I need to design a model to predict, some months beforehand (maybe one or two),
that a given client will cancel its account, so I can try to get in touch with
him and try to change his idea.

What technique should I use ? Survival Analysis ? Any suggestion using SPSS 8.0
Professional ?

Can anybody help me ?

- Jay Warner wrote:

I haven't done something of this _exact_ sort, but I think I can help
you help yourself.

1) Recognize that the whole world is a system. In this case the
output is probability of canceling in a given month, or percent of a
group that cancel in a month.

2) The inputs should be things you can monitor, or even better,
adjust in some way to reduce p(cancel). They may or may not be things
you currently have in your data base.

3) Now we have to find a model equation, expressing the relationship
of inputs to output. I went to Agresti (1996), to find a general linear
model. He also suggests that when the response must be between 0 and 1,
then a logit link is advised.

g(mu) = log [mu/(1-mu)] I believe he says that a binomial
distribution will transform by the logit into a normal distribution.

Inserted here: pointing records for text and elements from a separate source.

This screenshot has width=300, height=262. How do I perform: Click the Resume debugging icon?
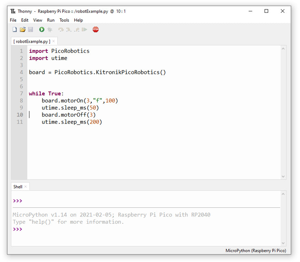click(x=84, y=30)
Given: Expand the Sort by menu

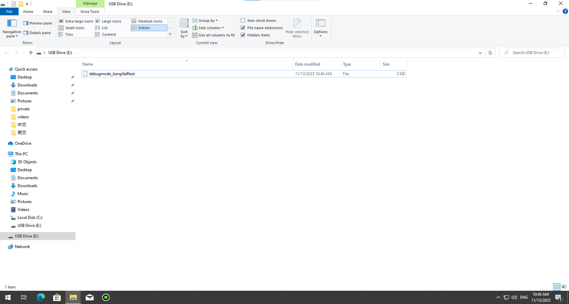Looking at the screenshot, I should (x=184, y=28).
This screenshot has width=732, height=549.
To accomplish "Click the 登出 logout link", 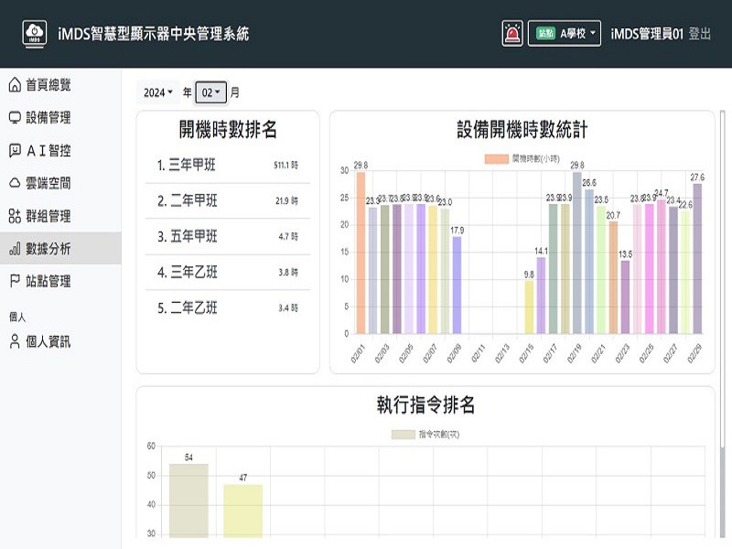I will pyautogui.click(x=699, y=34).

Then he says, we can express all this in the equation:

g(mu) = alpha + beta(1)*x(1) + ...beta(n)*x(n)

where the right side is a standard general linear model.

4) Next we ask what the beta's might be - we want big ones (absolute
value). How to get a mu different than we have?

5) Use step 5! I can group similar customers (similar by monthly
sales, for ex.), and for each group calculate a % who cancel in a
month. I might want to look at groups by percent of purchase decline
over the last 6 month period. That is to say, a slope of sales by
customer over the time. Your suggestion of survival analysis suggests
you think there is a declining trend prior to canceling.

6) Finally, I can do what I know how to do easily. I set up a
designed experiment, working on the variables and variable levels used
for grouping above, and run the analysis.

7) Take the results, and predict % canceling for next month, by
group. See if it is (mostly) true. If so, go for it! You can now
identify early the customers likely to drop.

I have used this mathematical approach in manufacturing cases, where the
product test/inspection reported % fail. In a nutshell, it worked. We
cut the failure rate from 40% to under 15% in eight months. Worth
$500K/percentage point, I was told.

I have two concerns in this scenario, applied to your issue. First, I
am afraid that the data you have on each customer does not include the
key things that make them cancel. This can be tested, but only you know
the details of the product/service provided, customer alternatives and
customer perceptions. If you follow step 3 of the A2Q Method (tm), you
may well come up with a lot of good possible reasons for canceling.
Many of them you will not have in your database. When this happens,
many people focus only on the database information, because it is
there. Well, yes. But consider expanding your database, too.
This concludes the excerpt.